Arlo tak percaya kalau Aurora tak bisa masak, dia menyaksikan sendiri dulu di gunung waktu dia membantu memasak untuk teman-temannya. Isengnya keluar untuk menggoda Aurora, "Nggak kok. Kalo perut laper mah cari makan gampang tapi kalo hati laper cuma senyum lo yang bisa ngenyangin. Senyum dong, Aurora."
Dan peletak pensil menghantam kepala yang diterima Arlo.
***
Alyn melemparkan novel yang dibacanya ke arah meja dengan lumayan keras. Berharap orang di depannya itu peka kalau dia sedang kesal. Tapi harapan tinggal harapan, lagian ini Antariksa gitu loh, apa cuma teror bom yang bakal bikin dia bereaksi? Hih!
Alyn membereskan bukunya dan buru-buru dia bangkit. Mana kuat dia terus-terusan didiemin Antariksa begini. Sudah jadi pacar juga tak ada bedanya. Sedih ngga sih berjuang sendirian kaya orang bego? Lah, baper.
Mana ada acara pegangan tangan. Mana ada sayang-sayangan. Mana ada ucapan selamat tidur. Mana ada jemput sekolah. Mana ada makan bareng di kantin. Mana ada ngobrolin masa depan. Mana ada lirik-lirikan. Mana ada senyuman mesra. Mana ada ...
Yang ada cuma perhatian sepihak.
Kesal memang. Dan Alyn sudah bersabar hampir dua bulan dia dan Antariksa pacaran. Bukan apa, dia hanya merasa tak dihargai. Dengan status yang berubah dia pikir Antariksa akan berubah. Nyatanya, hih! Emang tiap hari si Alyn ini harus banyak-banyak makan garam beryodium biar ngga gondok!
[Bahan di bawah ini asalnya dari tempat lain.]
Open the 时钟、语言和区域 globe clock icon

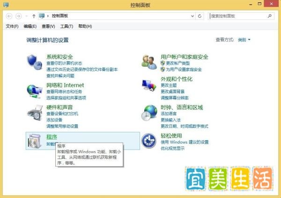pos(149,113)
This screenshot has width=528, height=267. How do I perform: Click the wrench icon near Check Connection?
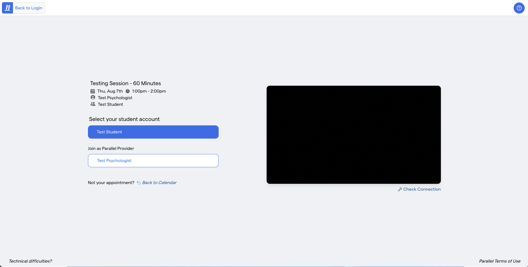400,189
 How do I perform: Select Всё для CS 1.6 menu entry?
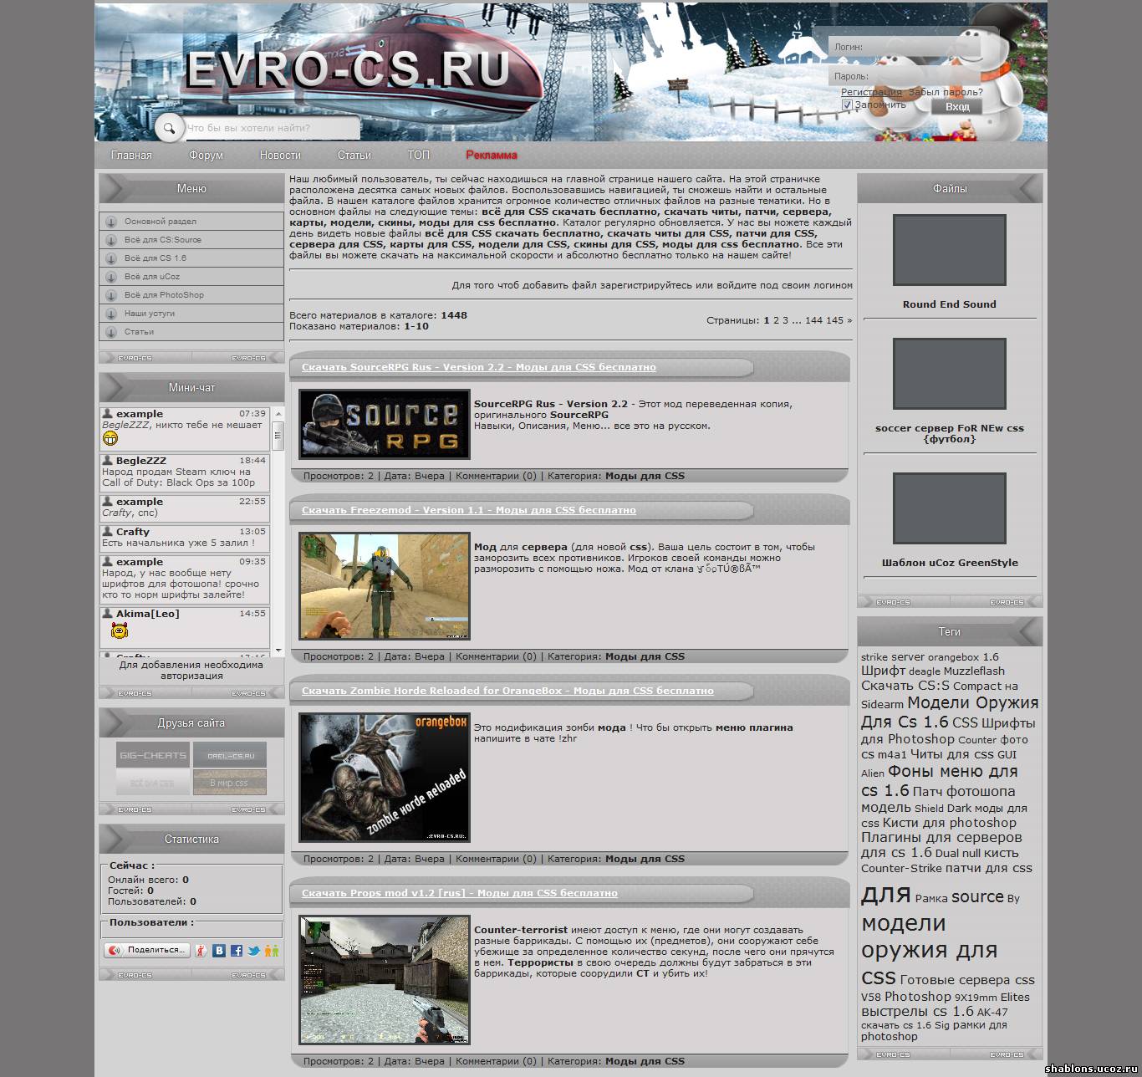155,258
Alyn sudah bersiap meninggalkan perpustakaan saat suara Antariksa menghentikannya, "Besok gue tunggu di Gambir sebelum jam 5."
*
Kalau tahu Antariksa bakal mendadak jadi cowok manis yang weekend ngajak jalan gini sih dari kemaren-kemaren aja si Alyn ngambek. Kan lumayan kali bisa gelendotan ke Aksa kesayangannya ini seharian tanpa harus jaga sikap kegap penjaga perpustakaan.
Lagian macam apa pula pacaran di perpustakaan? Ngeri emang si Aksa ini. Ck!
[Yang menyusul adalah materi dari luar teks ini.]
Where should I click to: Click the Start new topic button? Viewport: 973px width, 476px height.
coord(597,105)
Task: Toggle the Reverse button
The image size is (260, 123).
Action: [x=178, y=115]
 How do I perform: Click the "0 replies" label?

Baru juga keretanya mulai jalan, si Alyn sudah menjalankan modusnya, bersandar di bahu Antariksa dan bobok nyenyak. Si Aksanya biarin deh sibuk baca buku sambil dengerin musik dari iPodnya, yang jelas Alyn nyenyak karena parfum Aksa yang wanginya enak banget. Dan, Aksa hari ini ganteng parah! Sumpah! Padahal cuma pake kaos panjang, celana jeans sama topi doang. Tapi rasanya Alyn udah mau ke khayangan aja saking terpesonanya.
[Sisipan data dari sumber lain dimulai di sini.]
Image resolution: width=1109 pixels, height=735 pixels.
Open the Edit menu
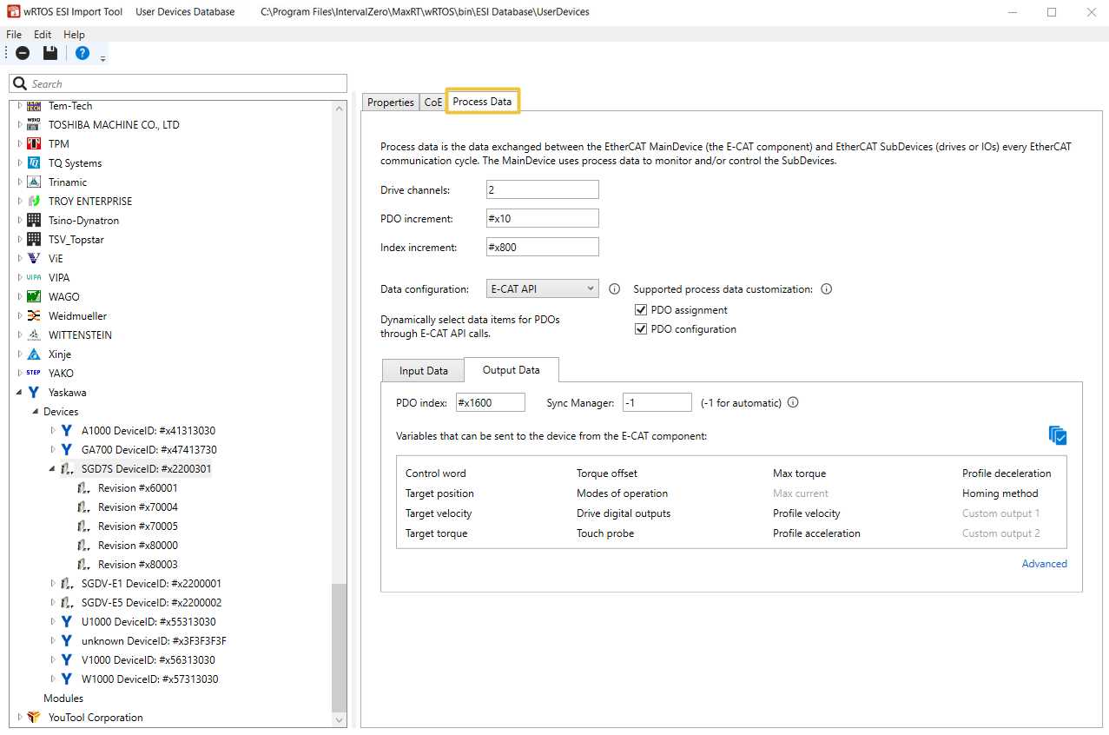click(43, 35)
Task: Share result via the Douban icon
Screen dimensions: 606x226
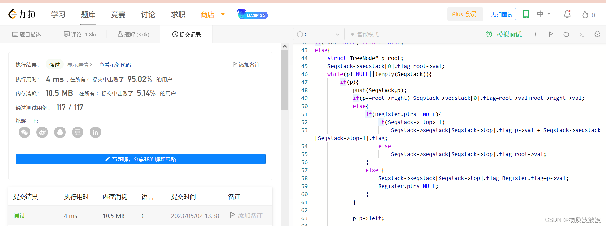Action: coord(78,132)
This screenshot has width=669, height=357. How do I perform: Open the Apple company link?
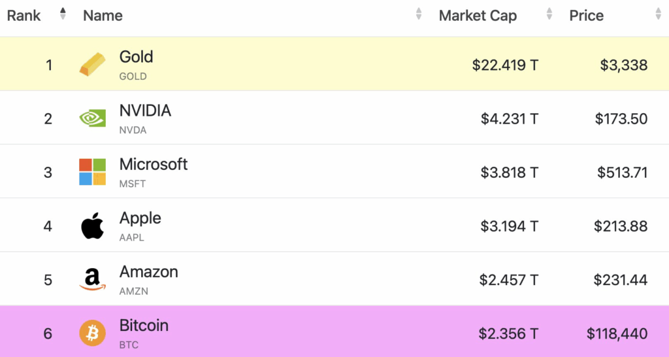(140, 218)
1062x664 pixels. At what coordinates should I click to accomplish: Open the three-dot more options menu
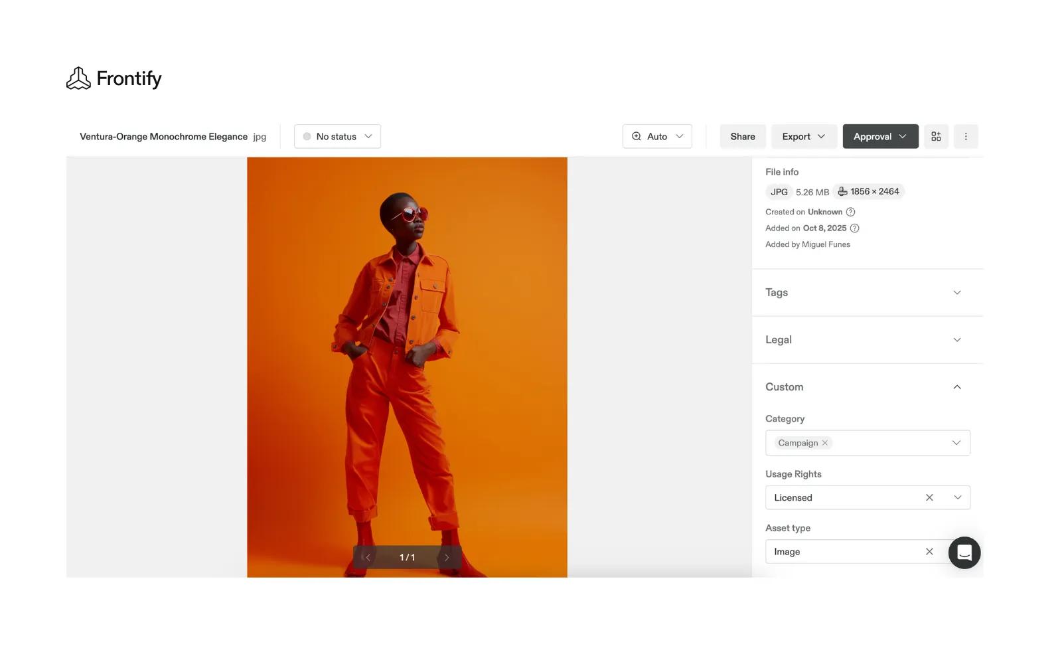966,136
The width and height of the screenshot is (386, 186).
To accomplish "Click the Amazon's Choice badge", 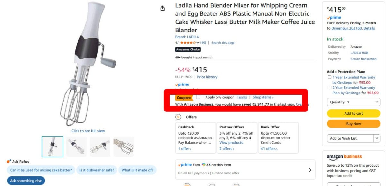I will point(188,49).
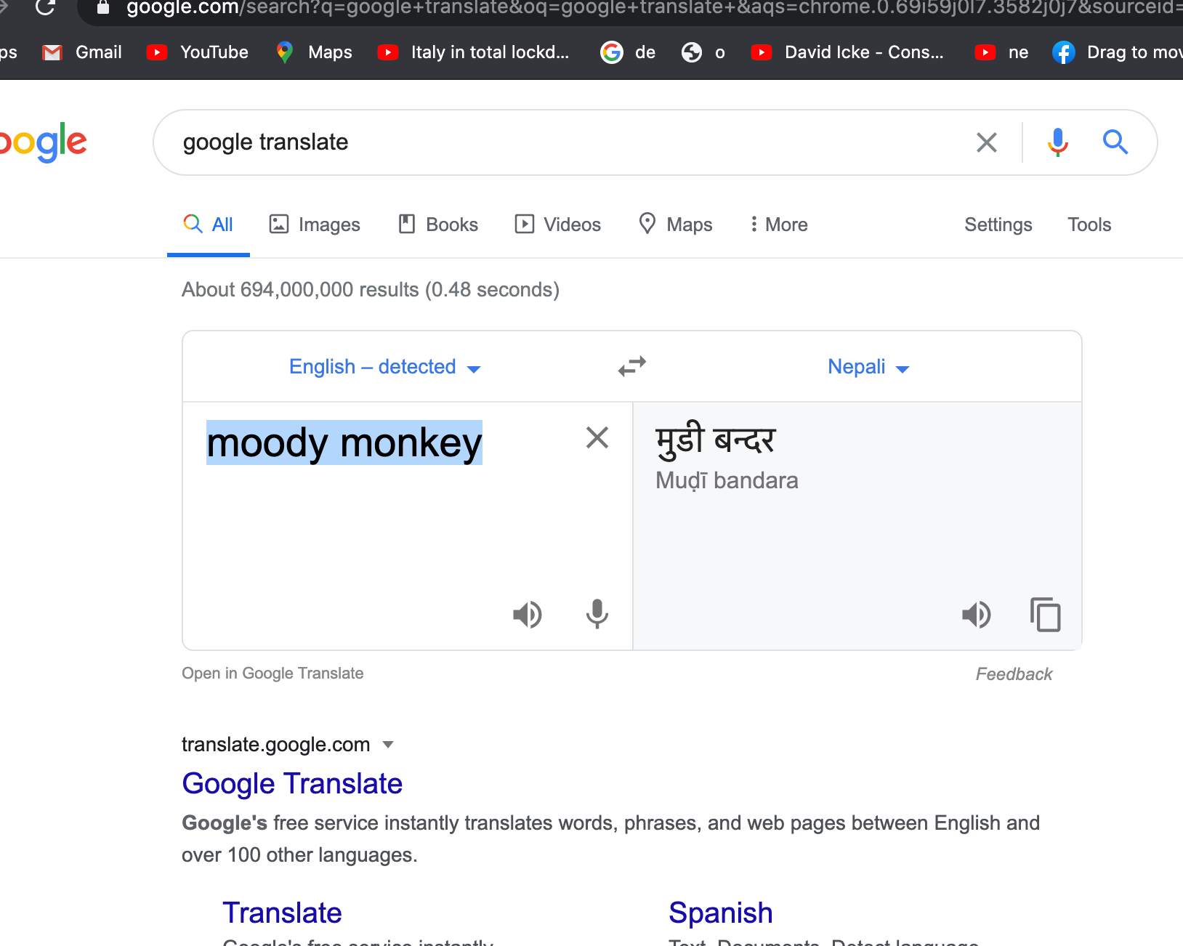Click Open in Google Translate
Screen dimensions: 1183x946
(x=272, y=674)
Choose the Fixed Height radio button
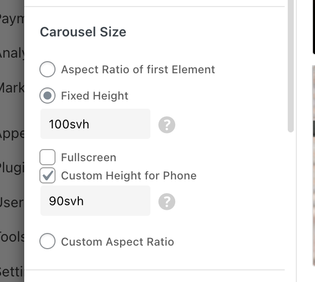315x282 pixels. [47, 96]
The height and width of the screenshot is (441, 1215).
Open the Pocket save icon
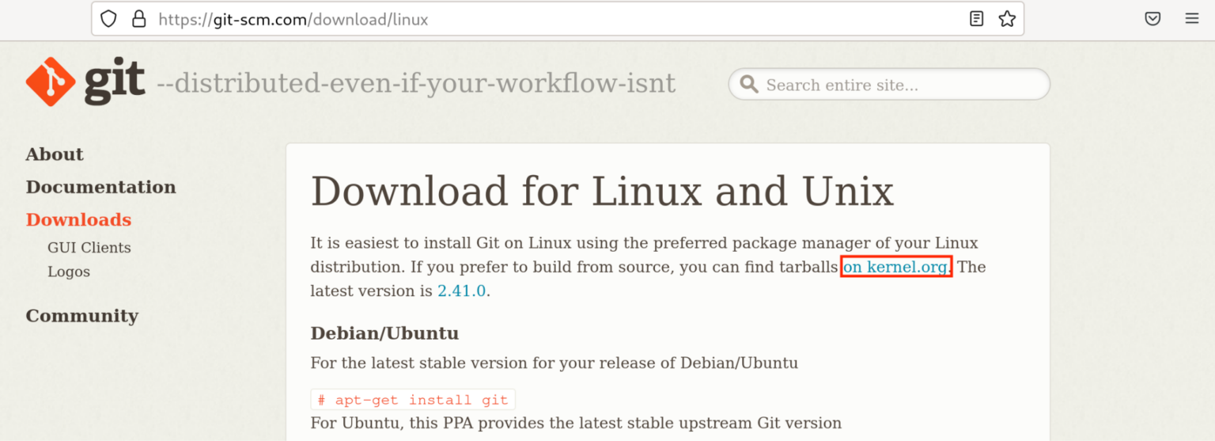point(1153,19)

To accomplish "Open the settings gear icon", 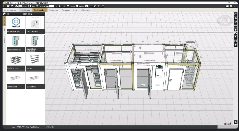I will tap(231, 6).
Dalam hati Antariksa mengucap maaf karena beberapa lama mereka dalam status yang lebih dari sekedar teman, rasanya tak pernah dia memberikan apapun untuk perempuan yang tengah bersadar di bahunya itu. Rasanya masih terlalu berat dengan apa yang sedang dijalaninya ini. Alyn hari ini cantik, dan haruskah Antariksa merasa beruntung karena dilihat dari sikapnya saja sudah ketahuan kalau Alyn sesayang itu padanya?
Bah! Ngerti pula ini Antariksa yang cantek-cantek.
Dalam kereta Argo Parahyangan yang tengah melaju, mereka berdua sibuk dengan aktivitas masing-masing. Tapi keduanya tahu, hari ini akan sedikit bermakna dari biasanya.
*
Ada banyak alasan orang pergi ke Bandung, dari makanan, belanja dan melihat pemandangan yang luar biasa, entah gedung tua atau taman bunga. Tapi Antariksa cuma mau satu hal, menebus rasa bersalahnya dengan mencoba membuat Alyn bahagia.
Simpel.
Melihat Alyn sudah lonjak-lonjak begitu menginjakkan kaki di Stasiun Bandung, Antariksa cuma bisa terkekeh kecil dan reflek mengusap kepala Alyn. Dan Alyn rasanya udah mau mimisan. Gila, gila, belum apa-apa udah dapat pundaknya, ini dapat elusan. Tuhan, sering-sering baik sama Alyn ya, girangnya dalam hati.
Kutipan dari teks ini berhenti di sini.